I think it still has some readership. But anyway, they made cartoons afterward and it kind of went global.
It was published by Disney in Italy, and I think globally as well. It was the best comic book style that I had ever seen because Alessandro has this really incredible style, especially for the early 2000s when he would combine Disney style and manga.
The themes were very teen, which was weird for Disney. When they would usually do something, it would be more aimed at kids, like little children.
So basically it just rocked my world. I was like, “Oh my god! This is the best thing ever!” I just loved the art basically and I spent all my time copying it. So that’s definitely what got me into art.
I am very much about dividing everything into steps. Because especially when I’m illustrating for clients, I want them to be updated at every stage. Otherwise, if you skip some of the stages and then you send them a finished product, they might turn around and be like, “Oh, but I didn’t want this at all.”

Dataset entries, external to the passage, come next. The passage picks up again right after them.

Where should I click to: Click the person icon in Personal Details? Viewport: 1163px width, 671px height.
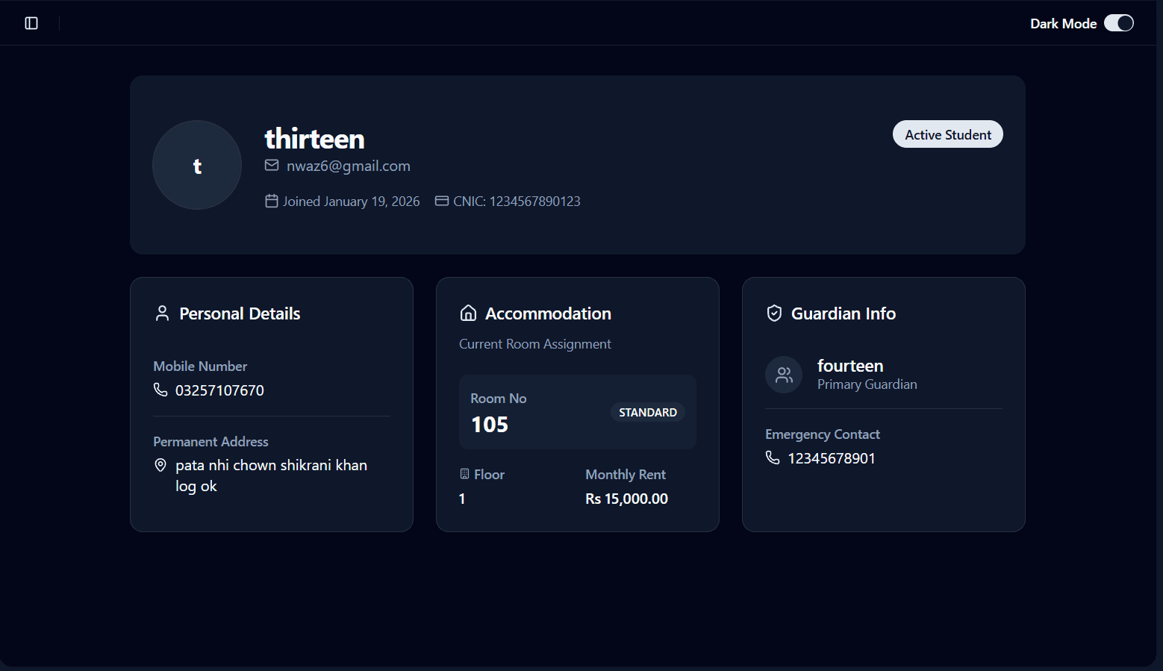click(162, 313)
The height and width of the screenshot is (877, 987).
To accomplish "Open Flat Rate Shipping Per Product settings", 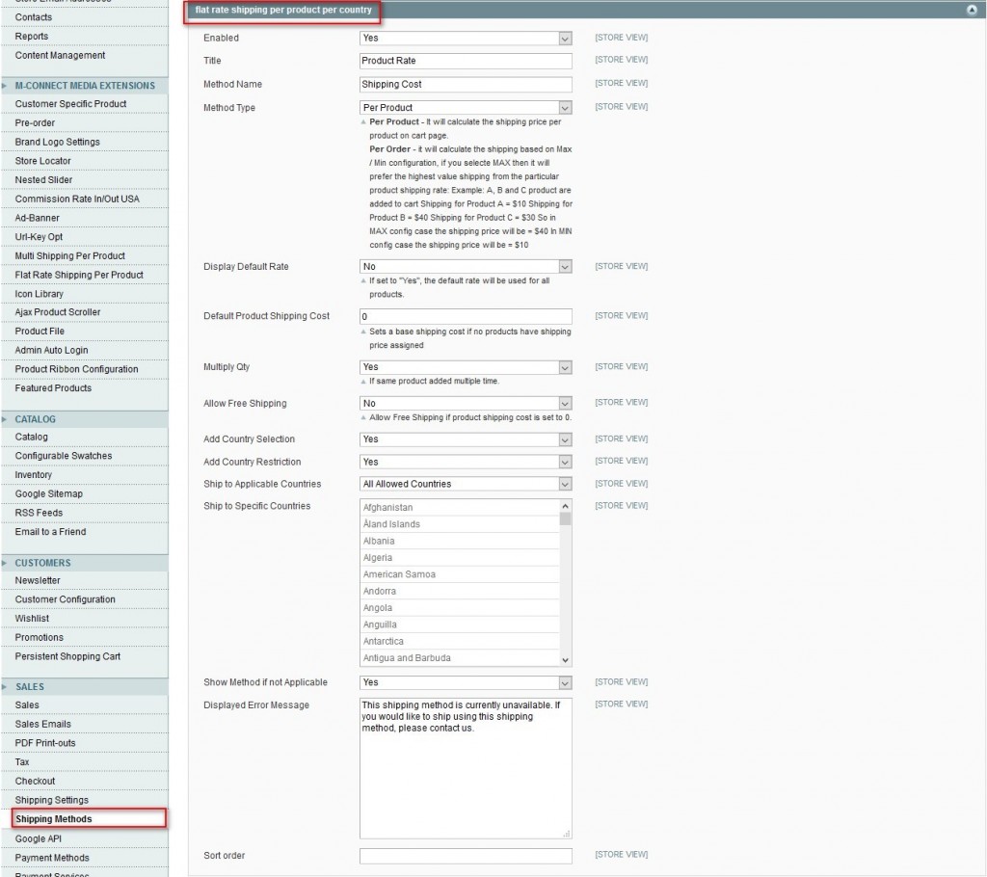I will click(79, 275).
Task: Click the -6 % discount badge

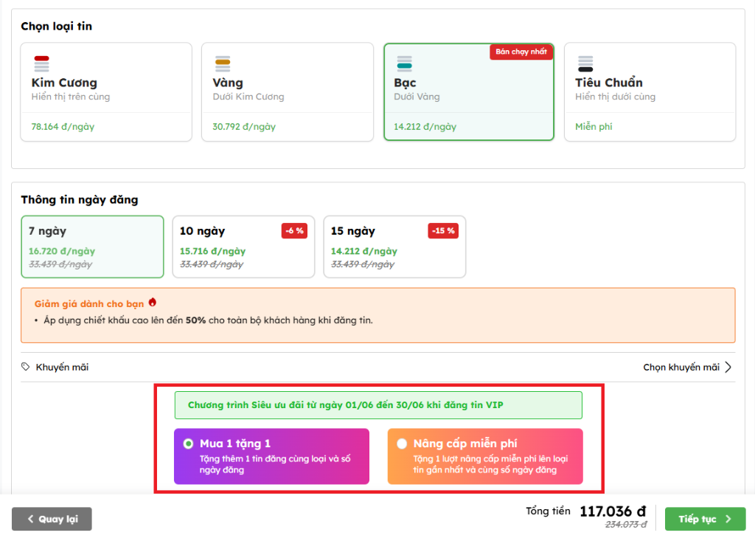Action: click(295, 231)
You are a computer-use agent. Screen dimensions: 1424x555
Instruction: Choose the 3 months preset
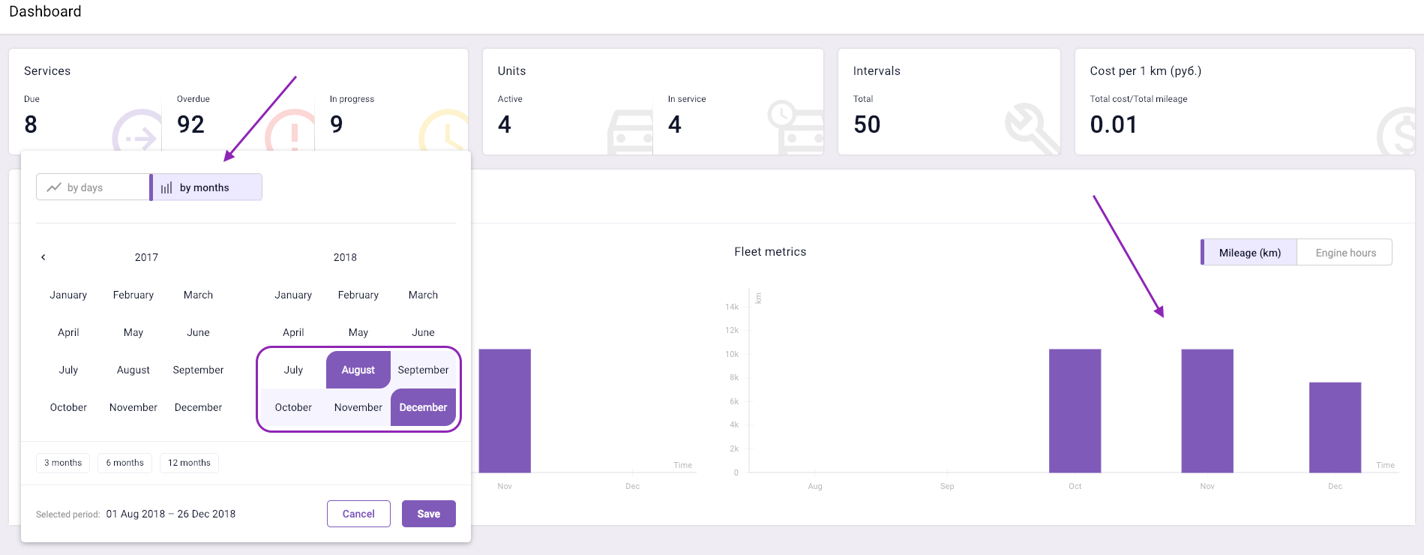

And then you have to do everything all over again. So I think it’s best to keep them as updated as possible and be very clear as to what feedback they can give at each stage.
I think that’s a really good lesson that you have to learn if you’re a freelancer. Your time is literally money. So you kind of need to teach your clients what to expect at each stage, because of course, every artist is different.
They may have worked with other artists before who have a different workflow.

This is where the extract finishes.